An article written by John Warlow
A new Federal Government scheme should make it easier for some first home buyers to secure a home loan with no lender’s mortgage insurance (LMI) and only a 5% deposit. But unfortunately the scheme is fairly limited.
Securing a home loan as a first home buyer can be tricky following the Banking Royal Commission. Faced with the prospect of saving a 20% deposit to secure a loan, first home buyers need a helping hand more than ever.
Managed by the National Housing Finance and Investment Corporation (‘NHFIC’), the Federal Government’s First Home Loan Deposit Scheme came into force on 1 January 2020. Availability is fairly scarce however.

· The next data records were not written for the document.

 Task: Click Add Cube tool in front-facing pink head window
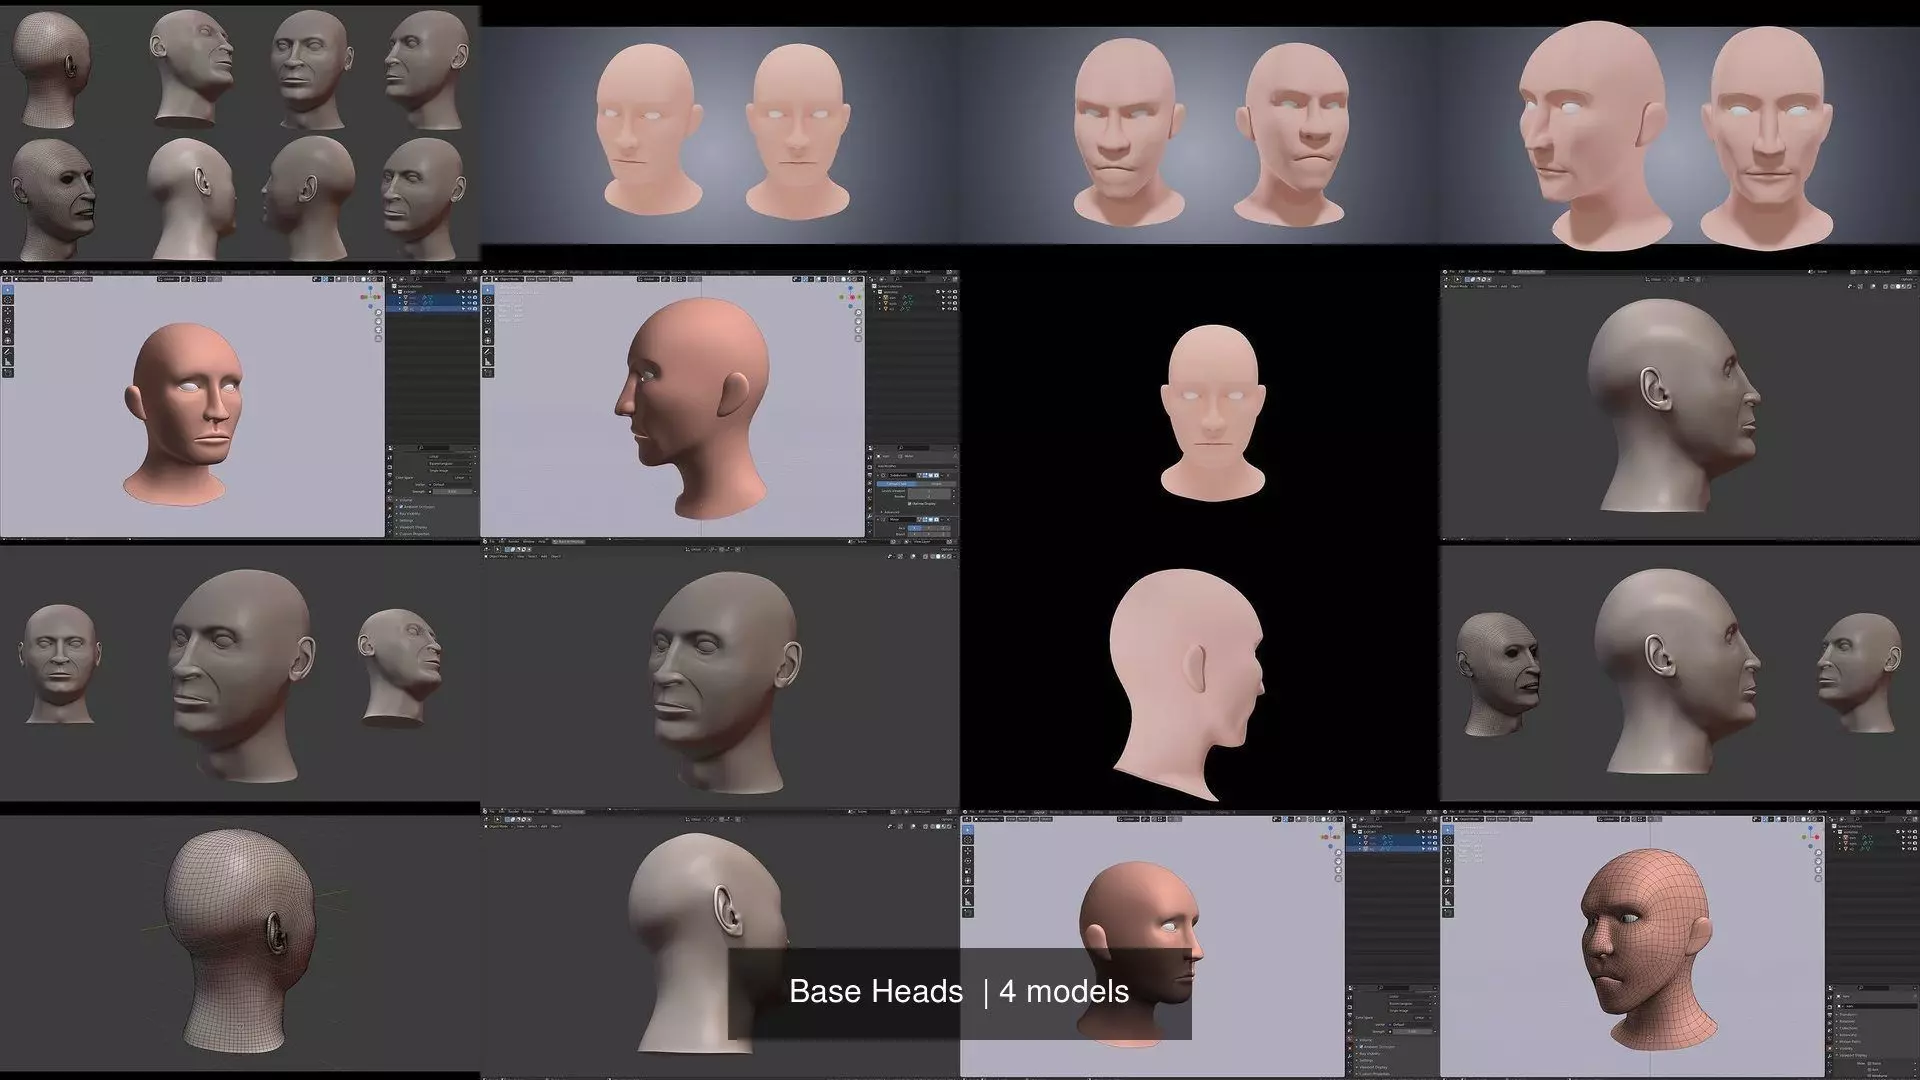point(8,374)
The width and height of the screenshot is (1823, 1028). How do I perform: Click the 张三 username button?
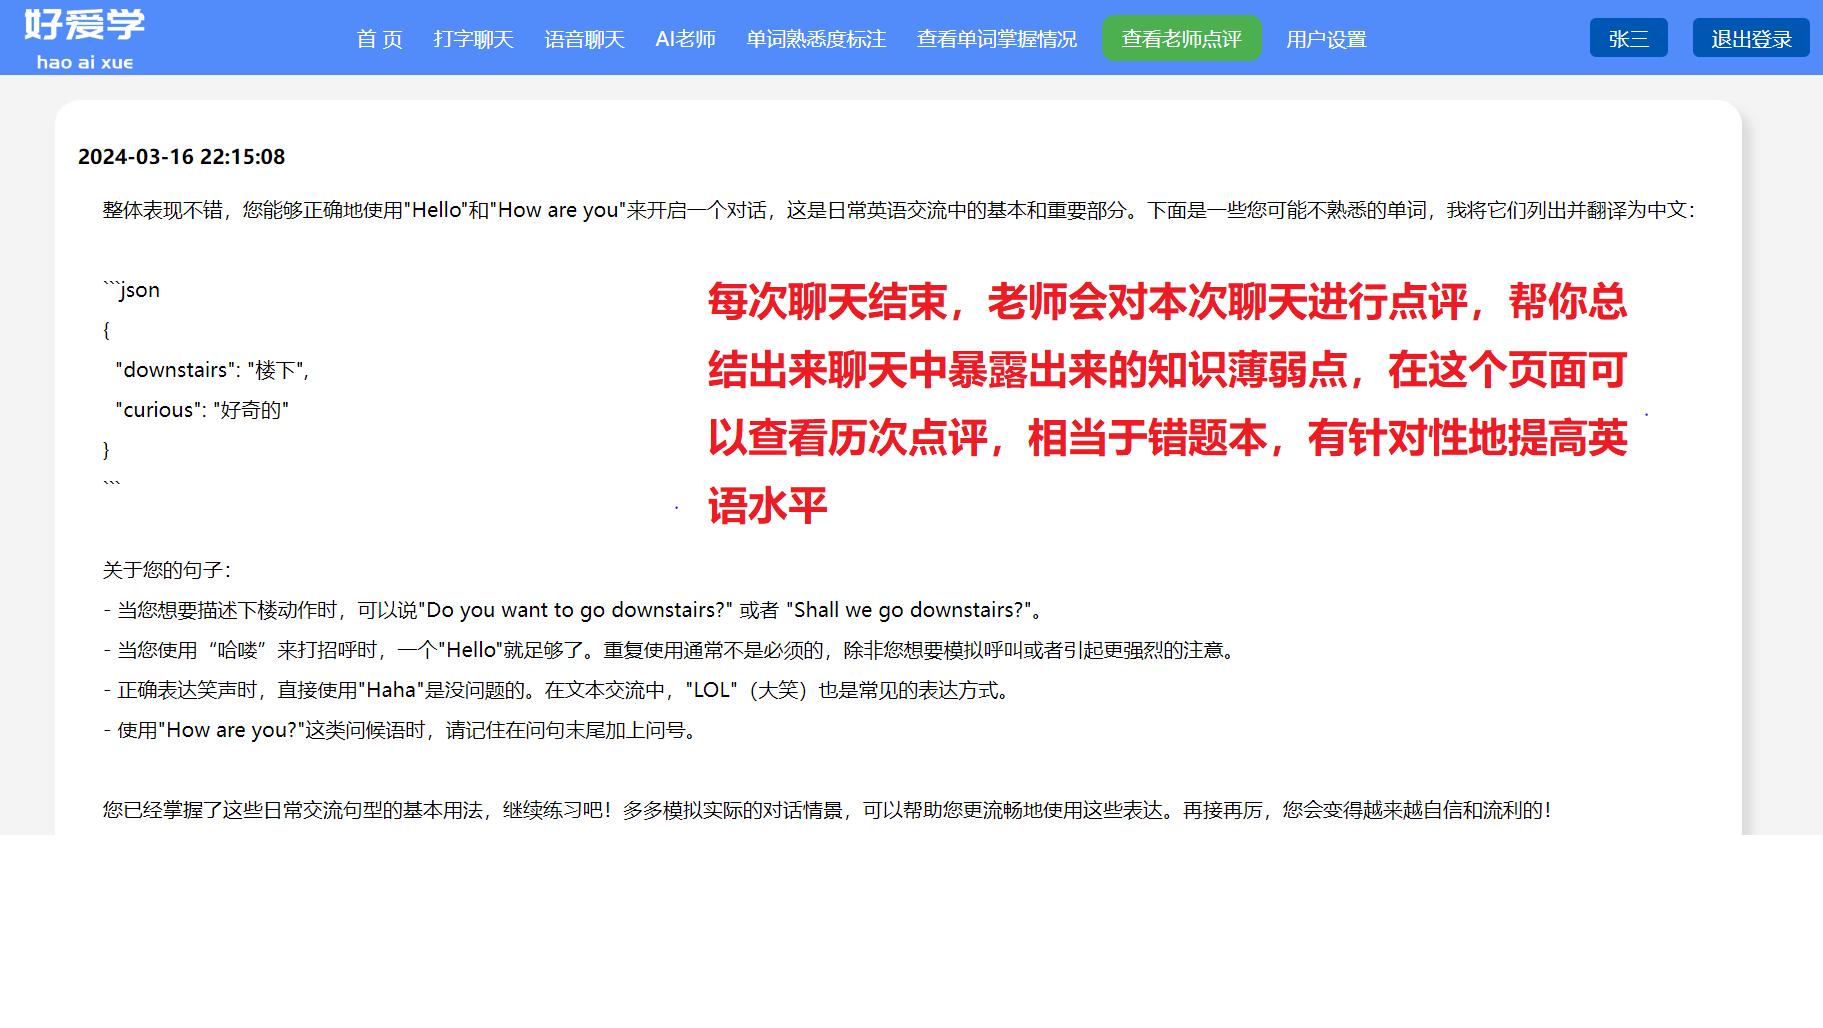click(x=1628, y=37)
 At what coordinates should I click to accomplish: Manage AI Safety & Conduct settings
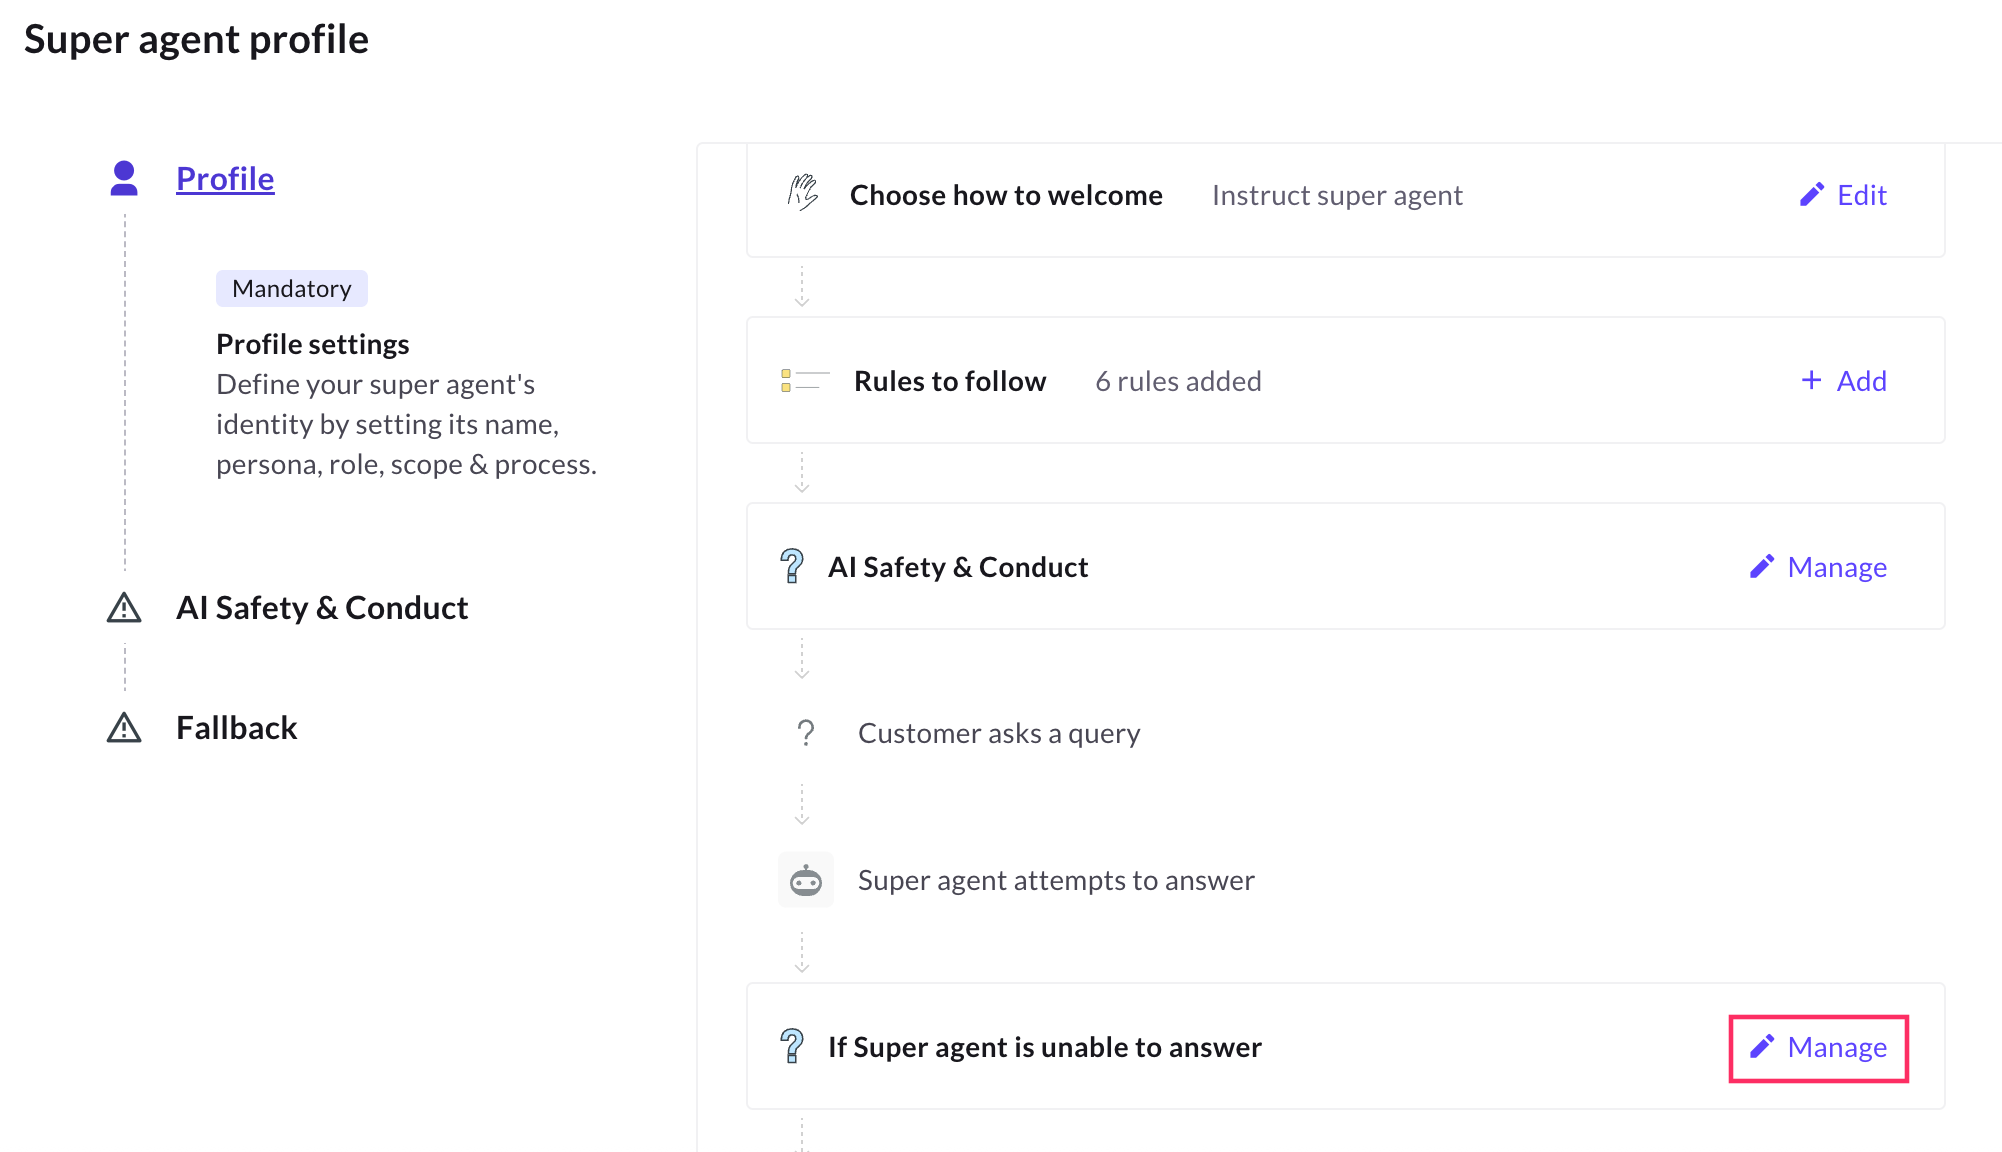pos(1819,567)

The scheme is only available for up to 10,000 eligible applicants per financial year – roughly 10% of first home buyers. Eligibility requirements for the scheme such as age, prior property ownership status, income, property price and citizenship need to be demonstrated to the NHFIC by an applicant’s bank or finance broker.
Whilst the scheme is generally positive for first home buyers, the NHFIC will only act as guarantor whilst the applicant lives in the property. As a result, if an applicant moves out to rent the property the applicant loses the guarantee and could incur fees and charges in relation to their loan and LMI.
Thankfully, the scheme can also be used in conjunction with other first home buyer Government programs such as the First Home Super Saver Scheme, First Home Owner Grants and stamp duty concessions.